### Task data
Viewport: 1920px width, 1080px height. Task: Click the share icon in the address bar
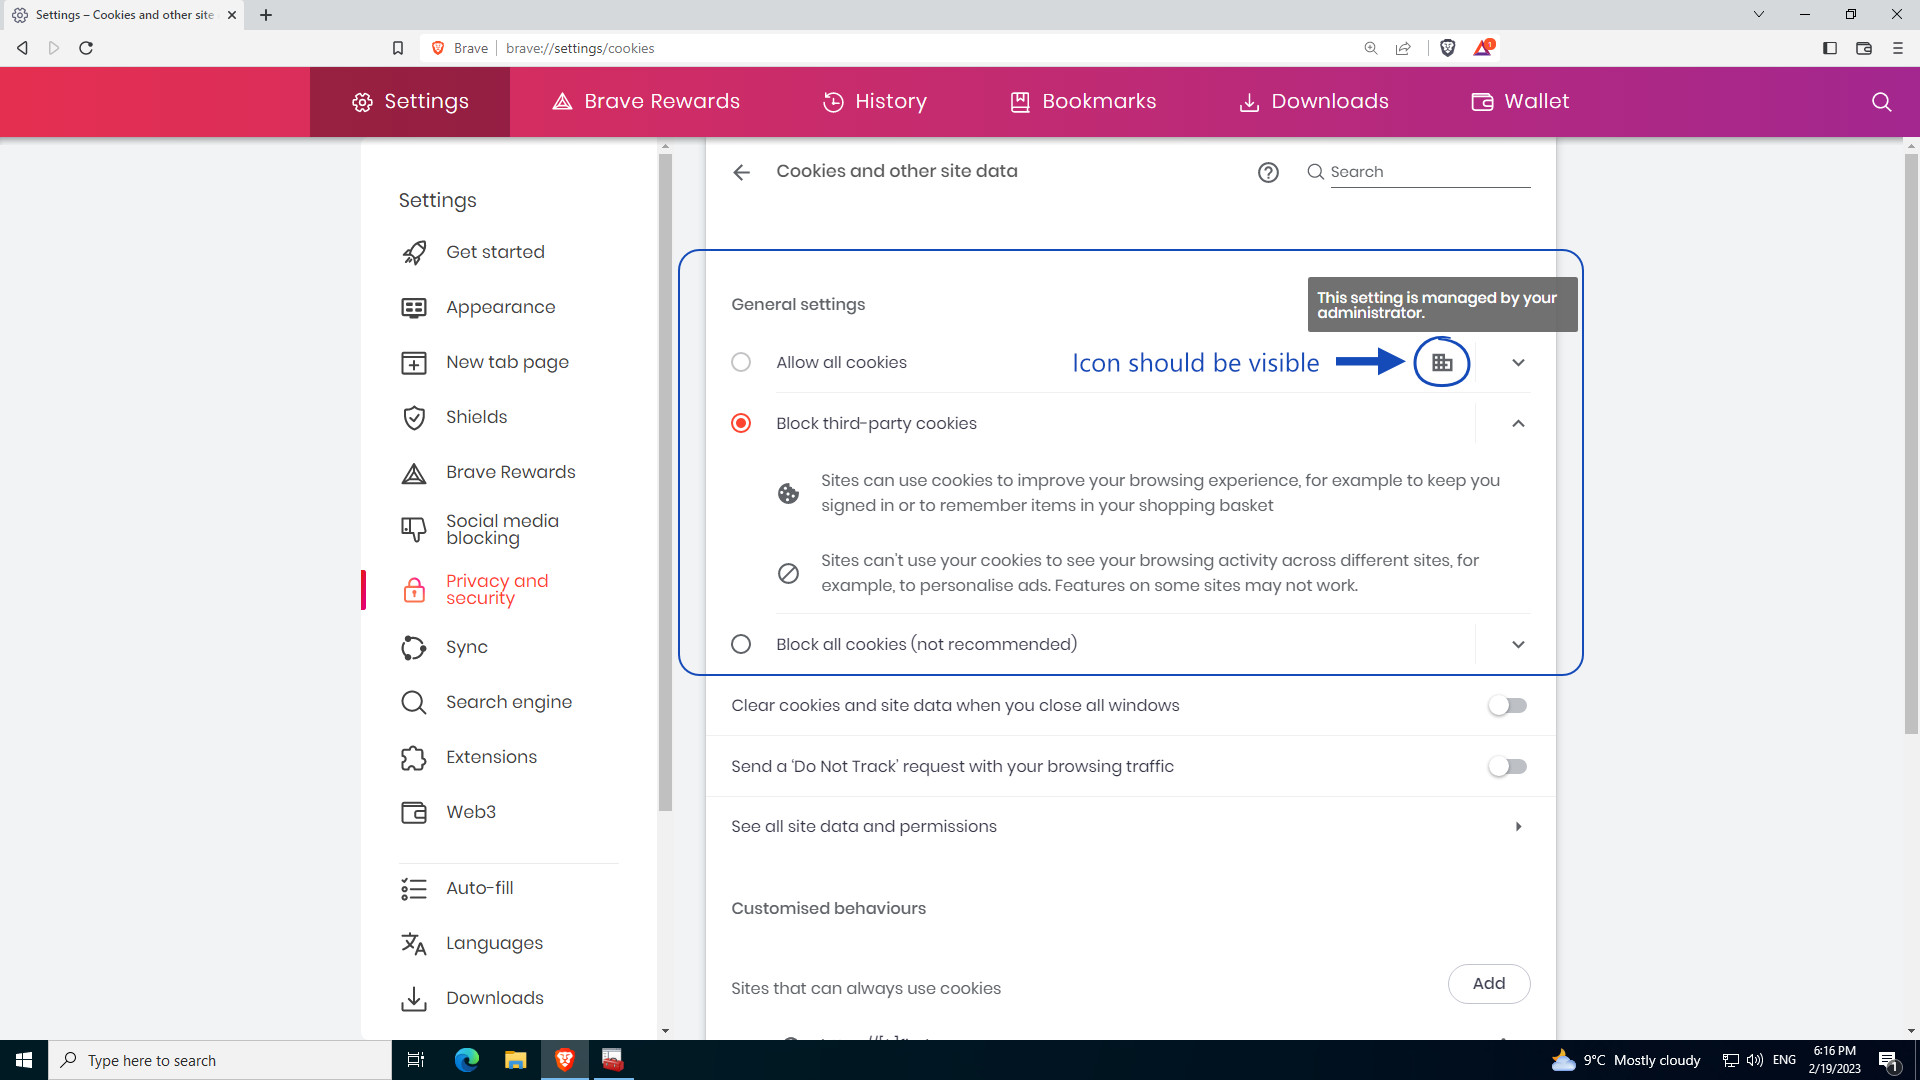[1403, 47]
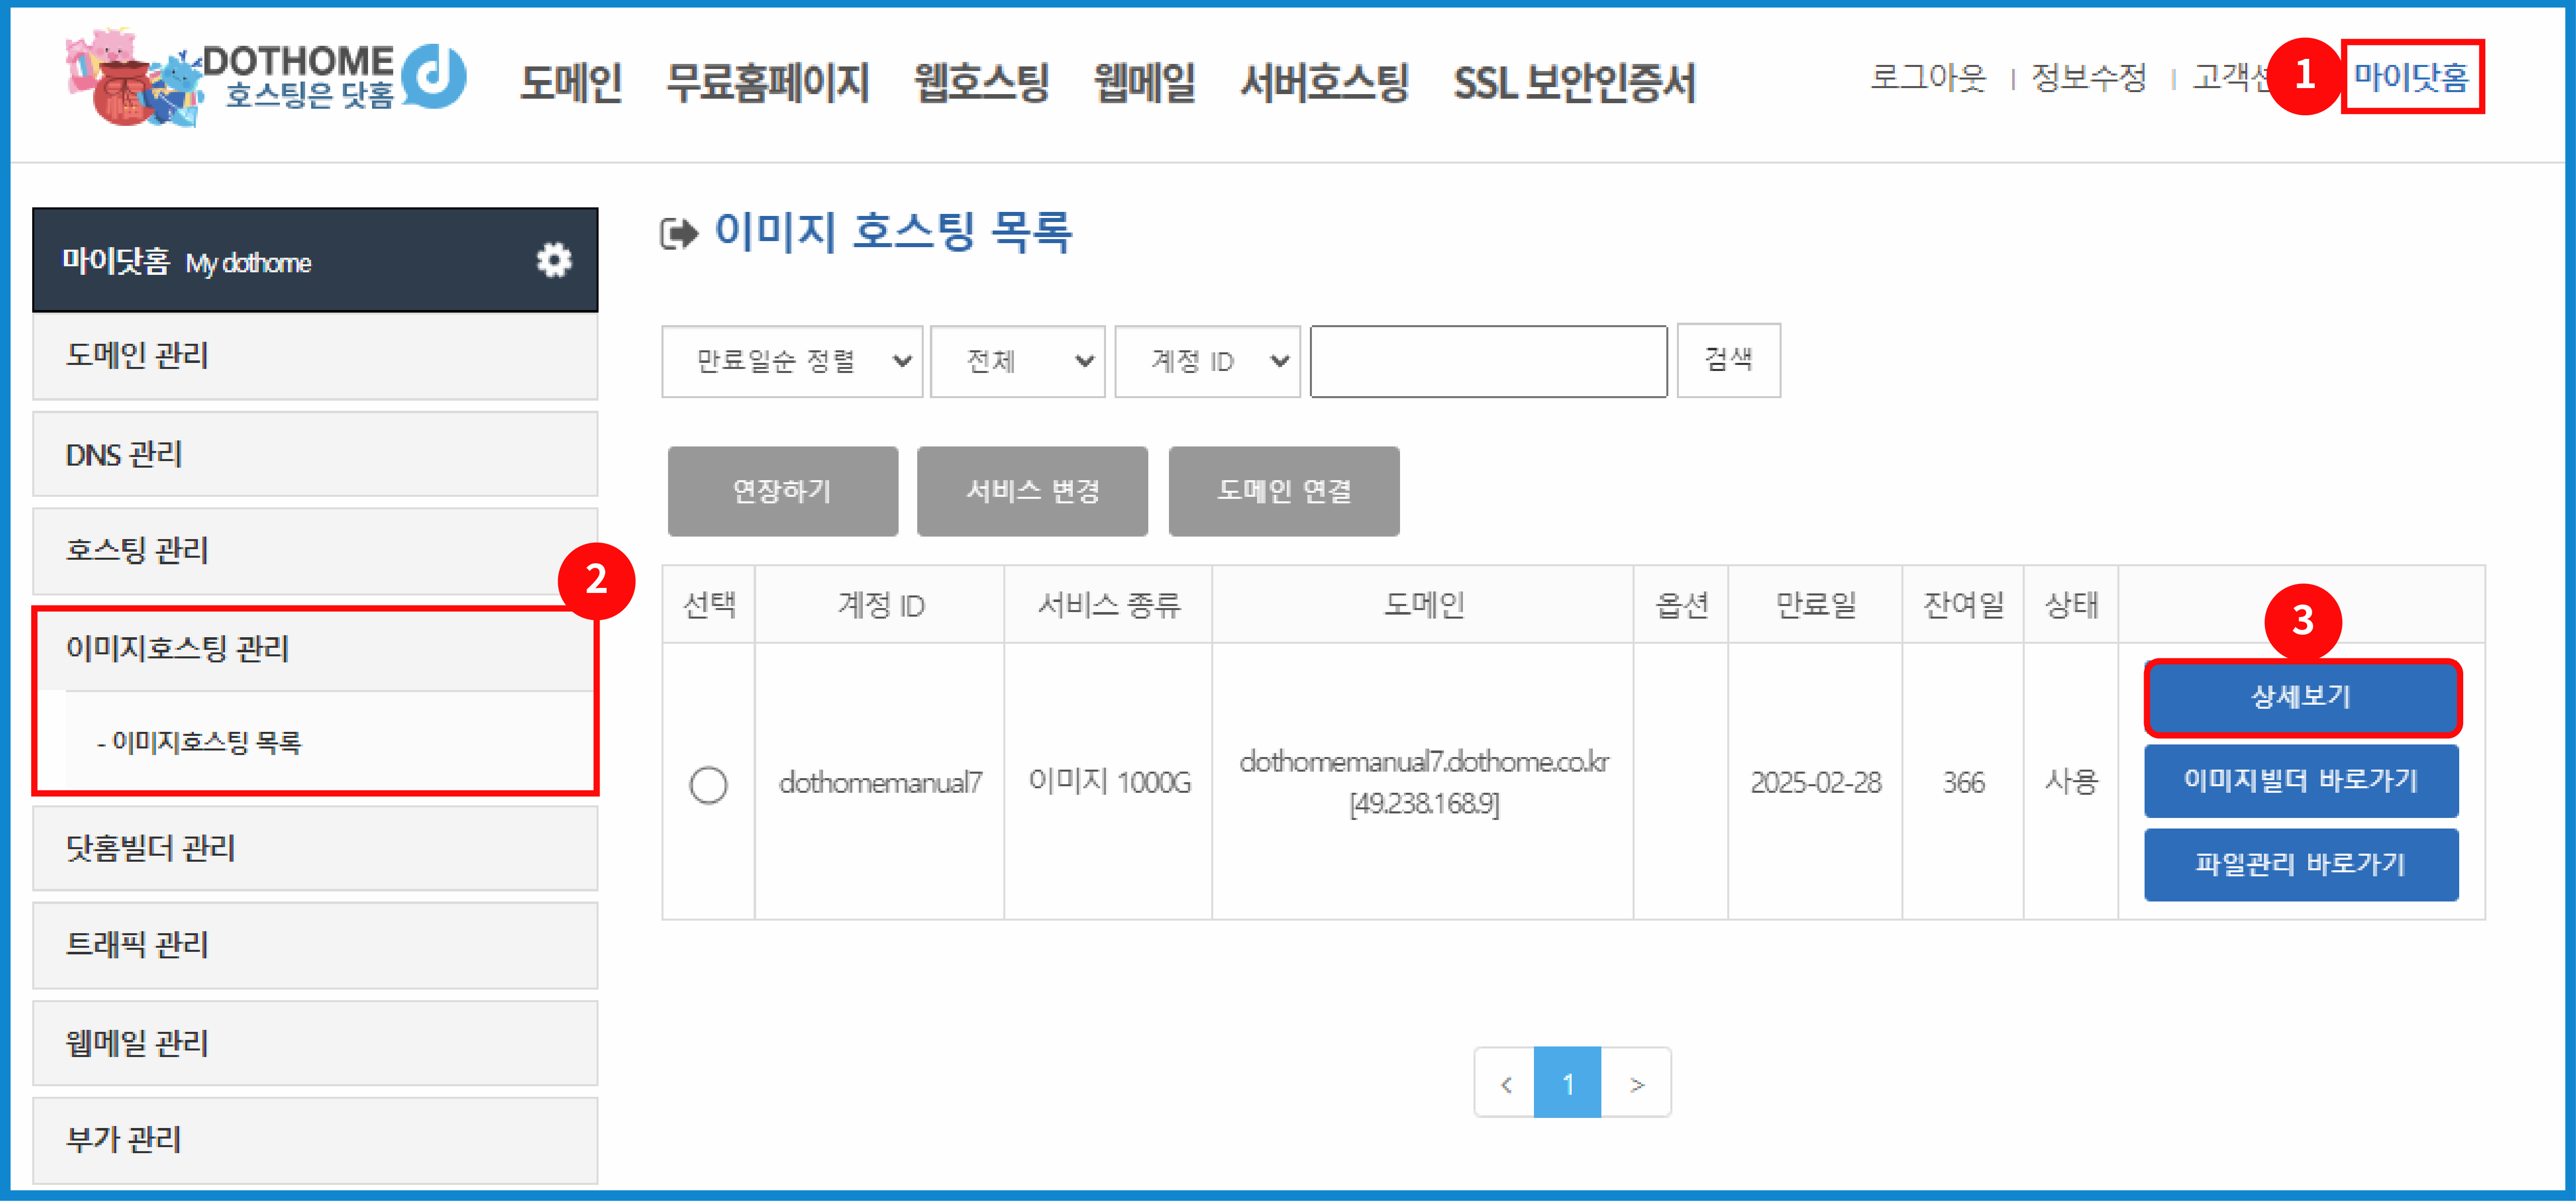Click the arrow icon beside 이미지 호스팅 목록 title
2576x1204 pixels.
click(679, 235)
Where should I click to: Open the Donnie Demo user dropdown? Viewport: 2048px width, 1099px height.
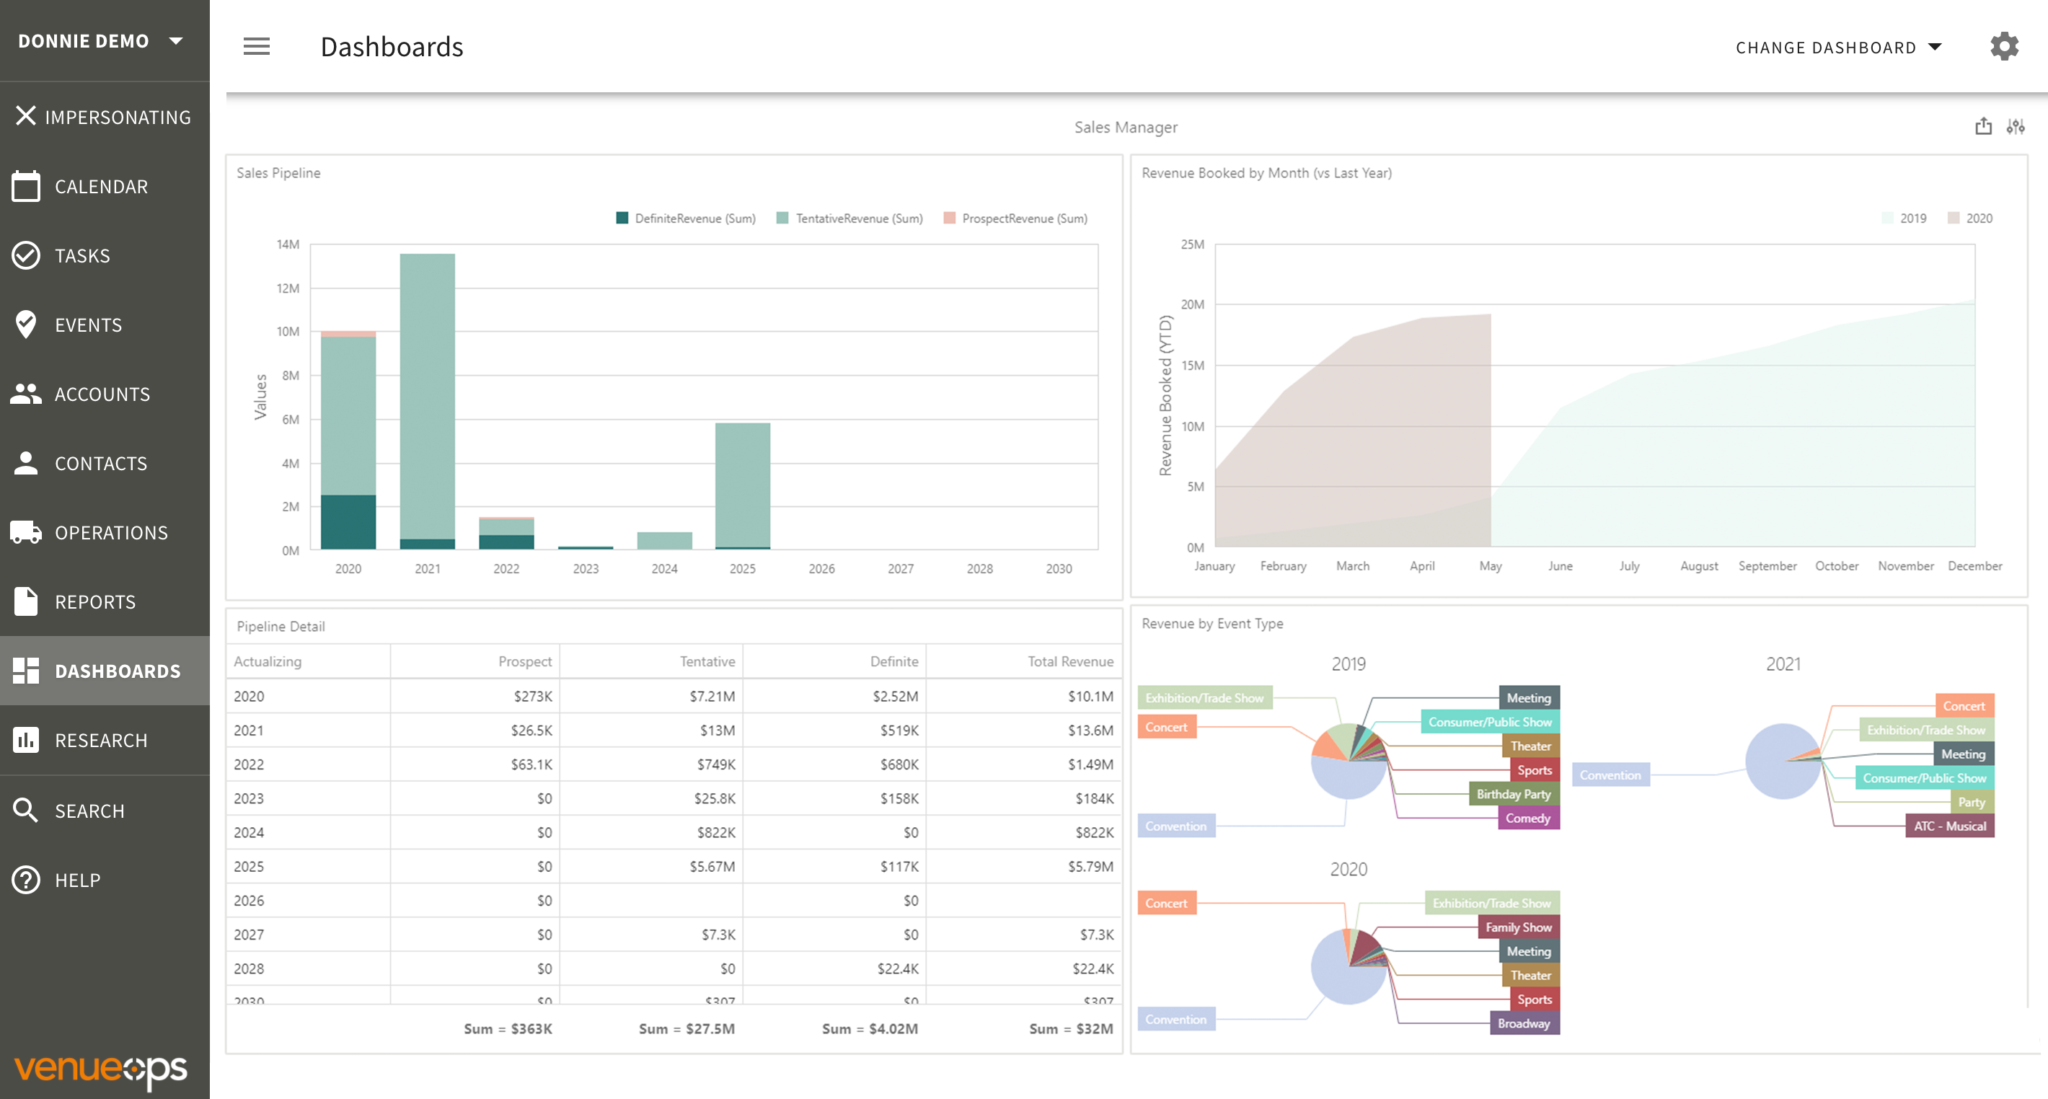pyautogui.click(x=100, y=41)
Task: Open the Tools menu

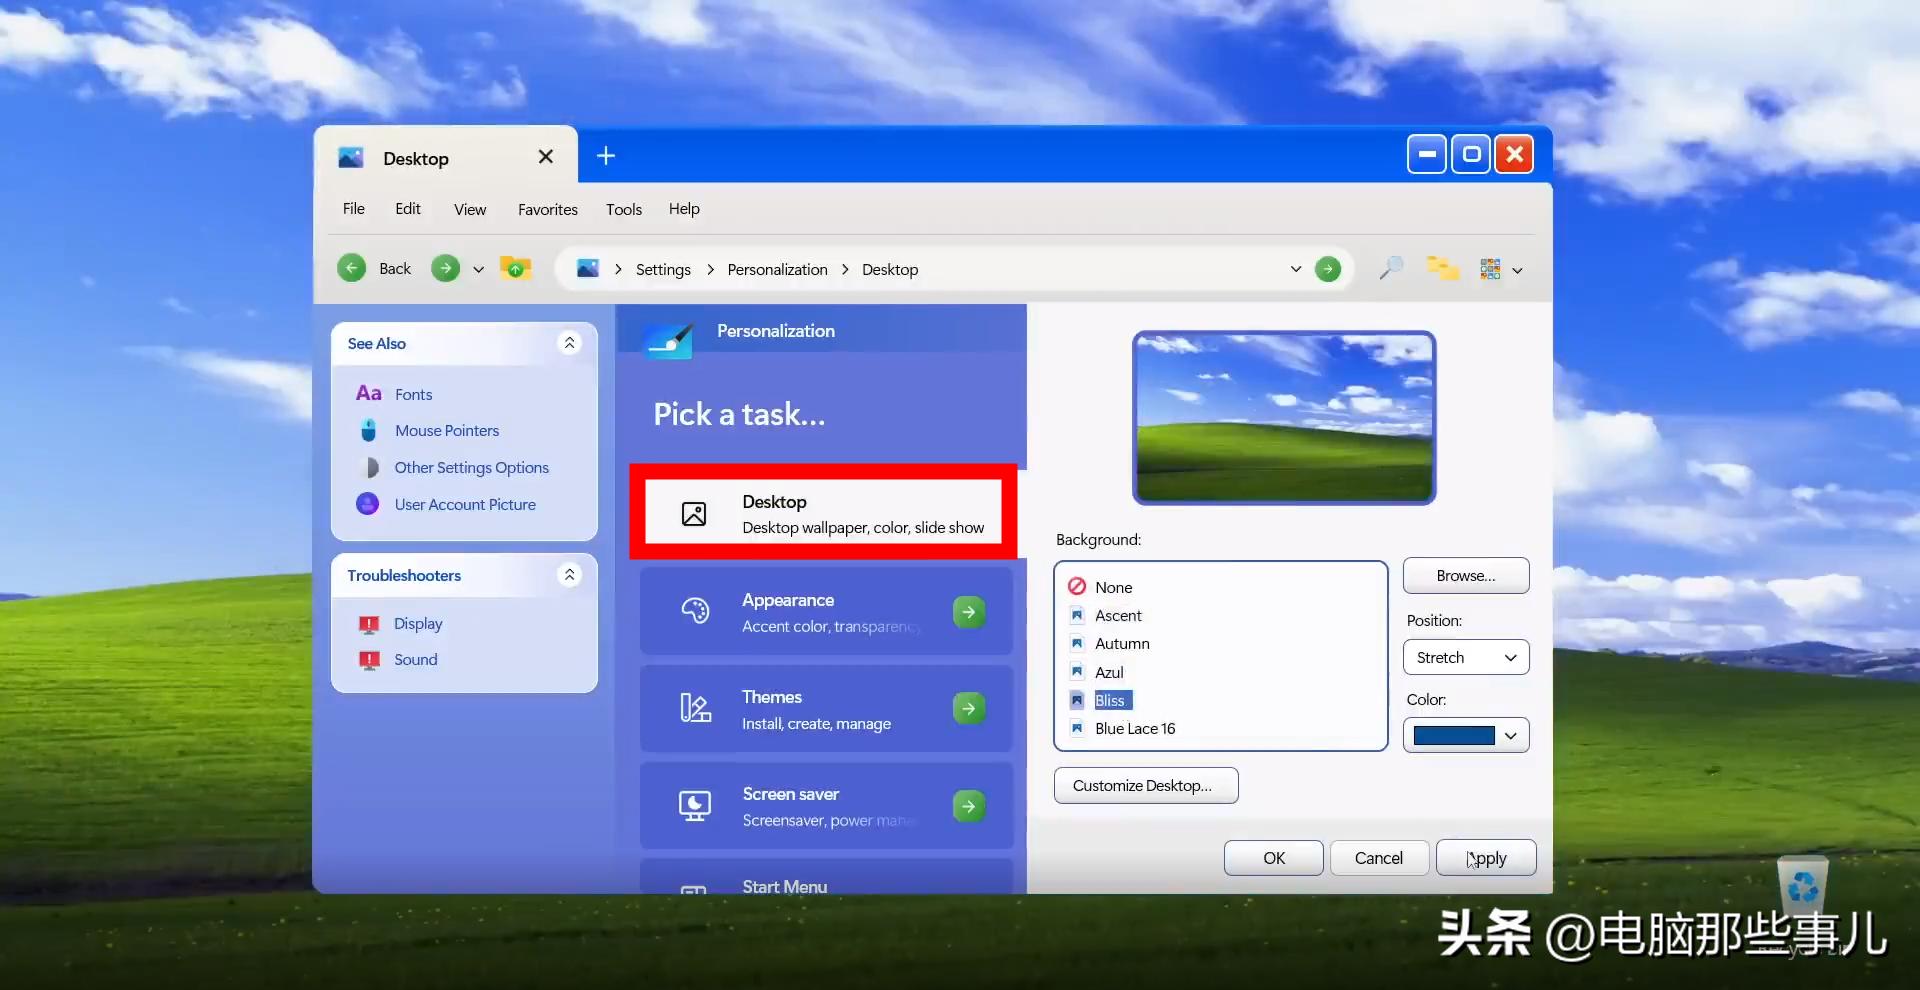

### Exercise description
Set down nothing but the lines from the one containing "Where should I" to the final line above, both included, with every picture left out.

### Response area
Where should I click to: Open the Donnie Demo user dropdown? Viewport: 2048px width, 1099px height.
pyautogui.click(x=100, y=41)
Task: Open the Tools menu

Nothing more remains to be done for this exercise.